About this exercise: Only the lines below starting at the one containing "Click the 'Battery sense' silkscreen label" and ending at the one containing "Screen dimensions: 1204x992" belong in the answer, each copied exactly.
··· Dataset ···
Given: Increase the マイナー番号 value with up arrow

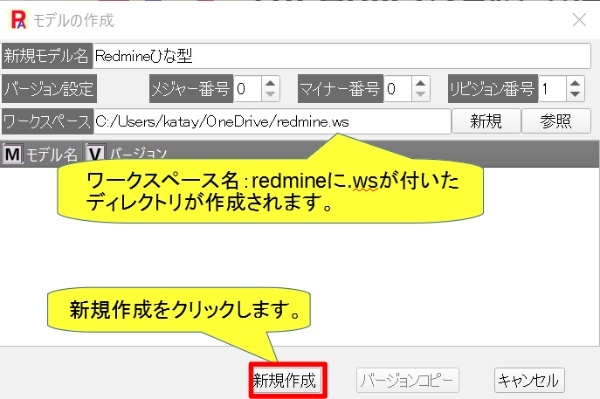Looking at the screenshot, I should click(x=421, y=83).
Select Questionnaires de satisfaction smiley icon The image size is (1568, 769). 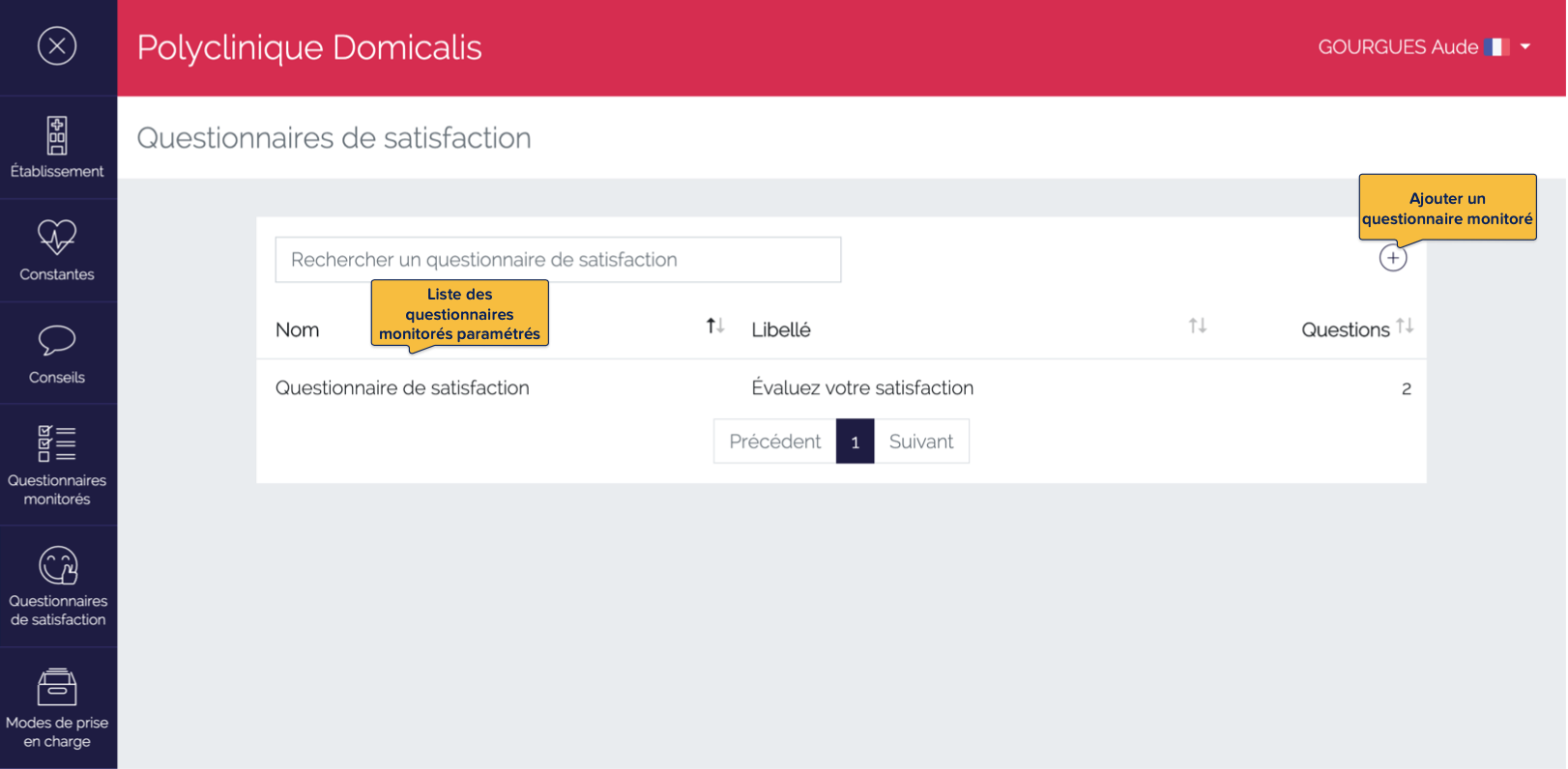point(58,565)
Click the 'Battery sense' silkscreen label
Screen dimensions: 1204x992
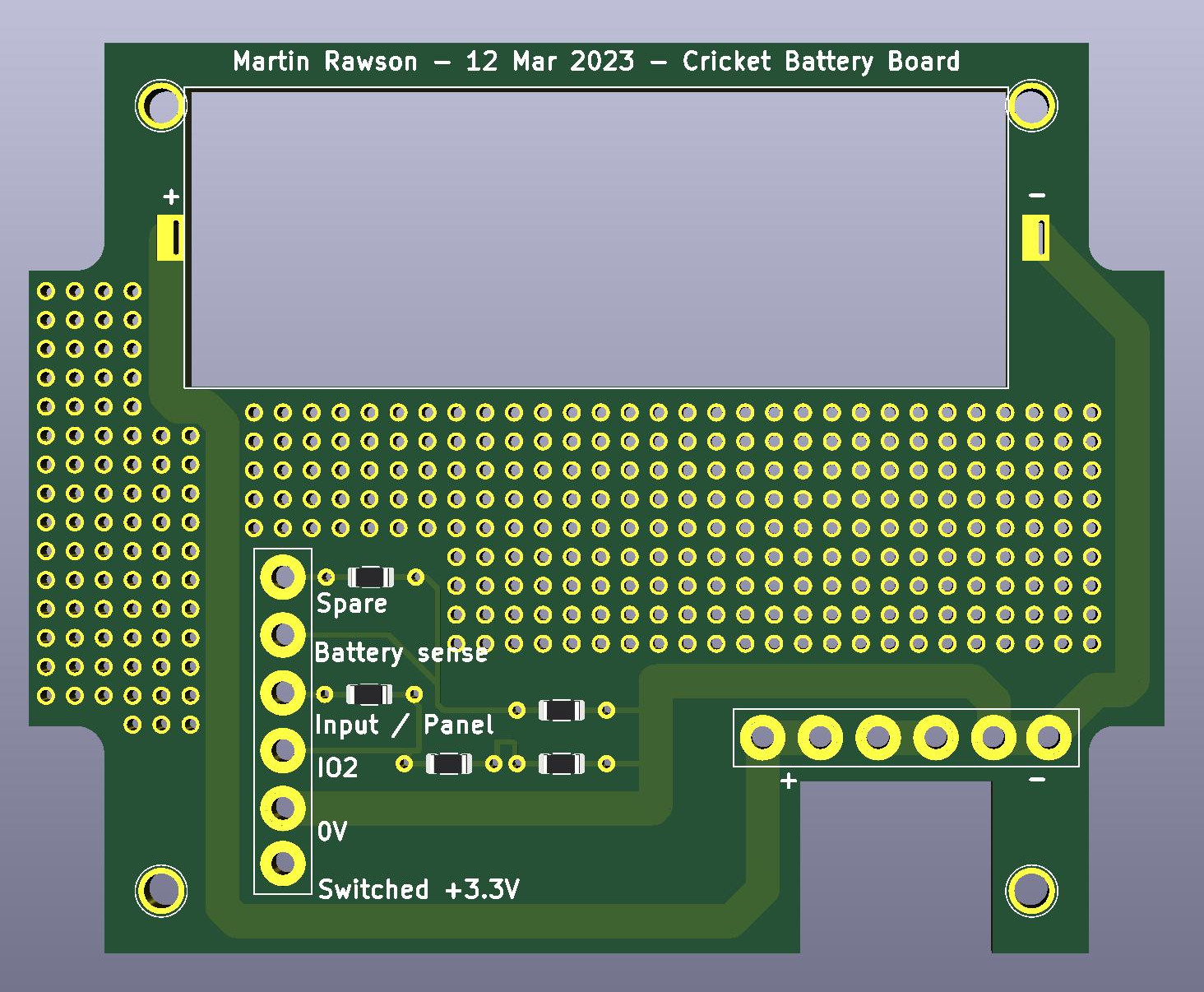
···
··· Dataset ···
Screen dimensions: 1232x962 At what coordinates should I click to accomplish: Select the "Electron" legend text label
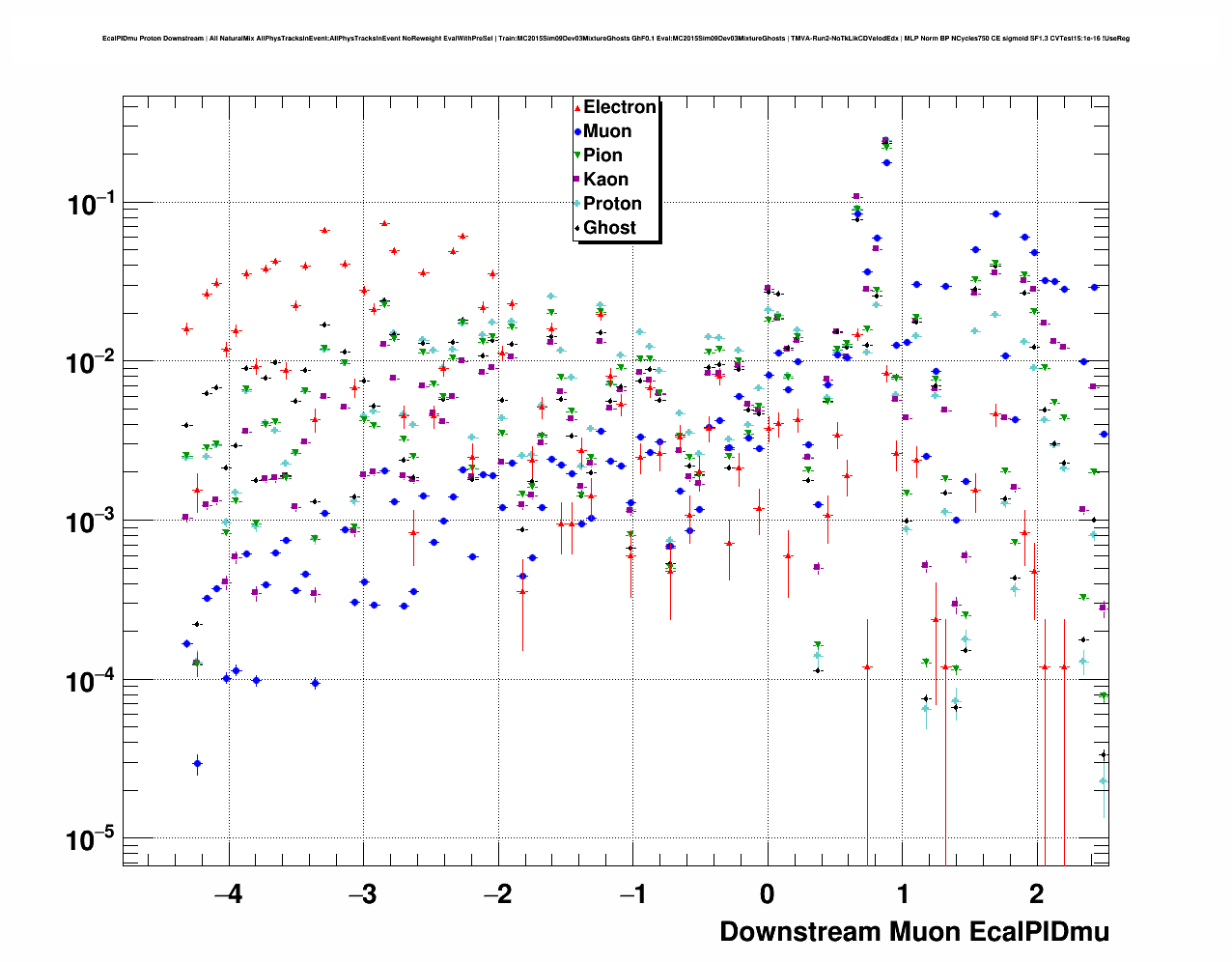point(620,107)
···
Solution to this task:
Click the 'Battery sense' silkscreen label
Screen dimensions: 1204x992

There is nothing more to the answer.